= Exercise prompt =
Please retype every entry below, keeping it exactly the same.

= Supplied records =
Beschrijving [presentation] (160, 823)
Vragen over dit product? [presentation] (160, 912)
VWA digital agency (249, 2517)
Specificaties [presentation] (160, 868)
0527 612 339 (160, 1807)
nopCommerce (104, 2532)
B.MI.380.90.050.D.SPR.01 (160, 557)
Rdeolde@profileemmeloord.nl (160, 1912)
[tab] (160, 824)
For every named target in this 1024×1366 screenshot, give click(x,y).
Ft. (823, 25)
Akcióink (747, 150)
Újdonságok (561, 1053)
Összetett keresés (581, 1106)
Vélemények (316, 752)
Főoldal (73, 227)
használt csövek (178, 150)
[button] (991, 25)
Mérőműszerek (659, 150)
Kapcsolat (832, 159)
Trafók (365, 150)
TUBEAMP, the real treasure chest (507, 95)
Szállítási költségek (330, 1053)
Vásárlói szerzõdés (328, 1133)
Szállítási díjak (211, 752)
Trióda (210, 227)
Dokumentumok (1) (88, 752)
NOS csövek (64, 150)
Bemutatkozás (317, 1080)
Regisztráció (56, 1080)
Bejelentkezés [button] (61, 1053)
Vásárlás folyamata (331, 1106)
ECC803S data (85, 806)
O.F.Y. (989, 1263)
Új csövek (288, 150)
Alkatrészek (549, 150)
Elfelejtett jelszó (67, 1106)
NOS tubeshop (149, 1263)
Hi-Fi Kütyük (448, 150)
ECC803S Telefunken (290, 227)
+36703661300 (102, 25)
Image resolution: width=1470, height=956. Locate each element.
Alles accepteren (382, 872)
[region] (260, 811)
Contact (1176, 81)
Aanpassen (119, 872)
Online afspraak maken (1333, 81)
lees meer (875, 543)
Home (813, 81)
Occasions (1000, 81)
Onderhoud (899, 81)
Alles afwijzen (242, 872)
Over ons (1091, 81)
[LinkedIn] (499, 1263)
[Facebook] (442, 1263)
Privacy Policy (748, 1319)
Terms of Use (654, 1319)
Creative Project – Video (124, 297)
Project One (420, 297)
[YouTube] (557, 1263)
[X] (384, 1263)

= Exercise answer =
Beschrijving [presentation] (160, 823)
Vragen over dit product? [presentation] (160, 912)
VWA digital agency (249, 2517)
Specificaties [presentation] (160, 868)
0527 612 339 (160, 1807)
nopCommerce (104, 2532)
B.MI.380.90.050.D.SPR.01 (160, 557)
Rdeolde@profileemmeloord.nl (160, 1912)
[tab] (160, 824)
For every named target in this 1024×1366 screenshot, give click(x,y).
Ft. (823, 25)
Akcióink (747, 150)
Újdonságok (561, 1053)
Összetett keresés (581, 1106)
Vélemények (316, 752)
Főoldal (73, 227)
használt csövek (178, 150)
[button] (991, 25)
Mérőműszerek (659, 150)
Kapcsolat (832, 159)
Trafók (365, 150)
TUBEAMP, the real treasure chest (507, 95)
Szállítási költségek (330, 1053)
Vásárlói szerzõdés (328, 1133)
Szállítási díjak (211, 752)
Trióda (210, 227)
Dokumentumok (1) (88, 752)
NOS csövek (64, 150)
Bemutatkozás (317, 1080)
Regisztráció (56, 1080)
Bejelentkezés [button] (61, 1053)
Vásárlás folyamata (331, 1106)
ECC803S data (85, 806)
O.F.Y. (989, 1263)
Új csövek (288, 150)
Alkatrészek (549, 150)
Elfelejtett jelszó (67, 1106)
NOS tubeshop (149, 1263)
Hi-Fi Kütyük (448, 150)
ECC803S Telefunken (290, 227)
+36703661300 (102, 25)
Image resolution: width=1470, height=956. Locate each element.
Alles accepteren (382, 872)
[region] (260, 811)
Contact (1176, 81)
Aanpassen (119, 872)
Online afspraak maken (1333, 81)
lees meer (875, 543)
Home (813, 81)
Occasions (1000, 81)
Onderhoud (899, 81)
Alles afwijzen (242, 872)
Over ons (1091, 81)
[LinkedIn] (499, 1263)
[Facebook] (442, 1263)
Privacy Policy (748, 1319)
Terms of Use (654, 1319)
Creative Project – Video (124, 297)
Project One (420, 297)
[YouTube] (557, 1263)
[X] (384, 1263)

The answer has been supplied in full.